29 Feb 24, Isabel Clarke (New Zealand - cool/mountain climate)
A colleague gave me 5 or 6 fruit from her tree and said I could just pop the whole fruit into a pot and it will grow? Will it or do I need to open up the fruit and take seed out? Pls can you tell me what to do with them?? Thanks :)
19 Mar 24, (Australia - sub-tropical climate)
Just break it open and scatter the seeds about 100mm apart - best for when you go to transplant them.
01 Nov 23, Annie (Australia - temperate climate)
I'd like to buy inca berry/ cape gooseberry plants or seeds. Does anyone have some for sale? In Gippsland. TIA
22 Nov 23, (Australia - sub-tropical climate)
Try the internet seed selling sites.
09 Oct 23, Rowan (Australia - sub-tropical climate)
I have a problem with my Cape gooseberries that I have been growing from self seeded plants for several years. The fruit is developing in the shell and can be felt with light pressure to be about pea size. But suddenly the fruit disappears. The shells are still there, green and appear undisturbed i.e no grub or bird holes , but the fruit has gone.
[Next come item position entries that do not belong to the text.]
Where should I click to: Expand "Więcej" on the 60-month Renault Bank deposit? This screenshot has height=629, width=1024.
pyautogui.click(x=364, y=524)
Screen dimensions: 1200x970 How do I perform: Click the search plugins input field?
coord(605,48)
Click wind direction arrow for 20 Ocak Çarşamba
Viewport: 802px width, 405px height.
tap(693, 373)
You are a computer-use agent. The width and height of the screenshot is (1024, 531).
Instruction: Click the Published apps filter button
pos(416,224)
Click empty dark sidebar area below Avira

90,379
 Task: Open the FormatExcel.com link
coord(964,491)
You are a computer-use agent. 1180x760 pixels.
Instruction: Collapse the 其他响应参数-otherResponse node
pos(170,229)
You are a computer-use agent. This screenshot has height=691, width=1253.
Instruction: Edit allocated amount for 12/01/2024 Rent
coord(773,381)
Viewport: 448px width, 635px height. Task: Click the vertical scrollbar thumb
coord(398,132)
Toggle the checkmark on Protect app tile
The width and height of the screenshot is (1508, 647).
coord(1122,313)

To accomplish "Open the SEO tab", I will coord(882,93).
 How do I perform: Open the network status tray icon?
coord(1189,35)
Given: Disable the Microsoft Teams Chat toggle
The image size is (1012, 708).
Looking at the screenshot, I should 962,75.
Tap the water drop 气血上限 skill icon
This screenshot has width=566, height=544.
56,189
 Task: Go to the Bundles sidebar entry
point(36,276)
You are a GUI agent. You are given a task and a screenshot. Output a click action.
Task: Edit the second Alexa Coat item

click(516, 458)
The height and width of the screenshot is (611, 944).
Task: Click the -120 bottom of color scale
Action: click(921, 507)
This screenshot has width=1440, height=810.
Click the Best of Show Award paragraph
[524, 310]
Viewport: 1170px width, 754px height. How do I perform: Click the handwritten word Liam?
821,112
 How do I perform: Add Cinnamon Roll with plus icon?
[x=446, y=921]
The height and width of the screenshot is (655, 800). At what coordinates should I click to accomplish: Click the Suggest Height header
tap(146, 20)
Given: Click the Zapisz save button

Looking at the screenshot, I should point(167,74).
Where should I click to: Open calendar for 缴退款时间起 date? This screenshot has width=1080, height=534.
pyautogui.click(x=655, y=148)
It does not appear to be birds as i have netted the plants. I have sprayed the plants with eco oil and there is no obvious sign of insect activity. there has been some nibling of the plants not covered by the nets, probably possums, but no sign of their activity under the nets. Any suggestions?
02 Sep 23, William (USA - Zone 6b climate)
Can you grow cape gooseberries in hardiness zone 6b? Me and my mom want to grow it in our garden next year but i need to do research on them to know.
15 Apr 23, Annabelle (New Zealand - temperate climate)
I have grown tomatillos for several years -they usually grow from self seeding. This season, very strangely a whole lot of seedlings self grew but they have turned into what looks like Cape gooseberries - which I have never grown in my garden at all.. they have the cases and are yellow and small. I am very confused.( I also am harvesting tomatillos at the moment from self seeded plants. Definitely different plants.) Is there some sort of regressive hybrid or genetic weirdness going on here?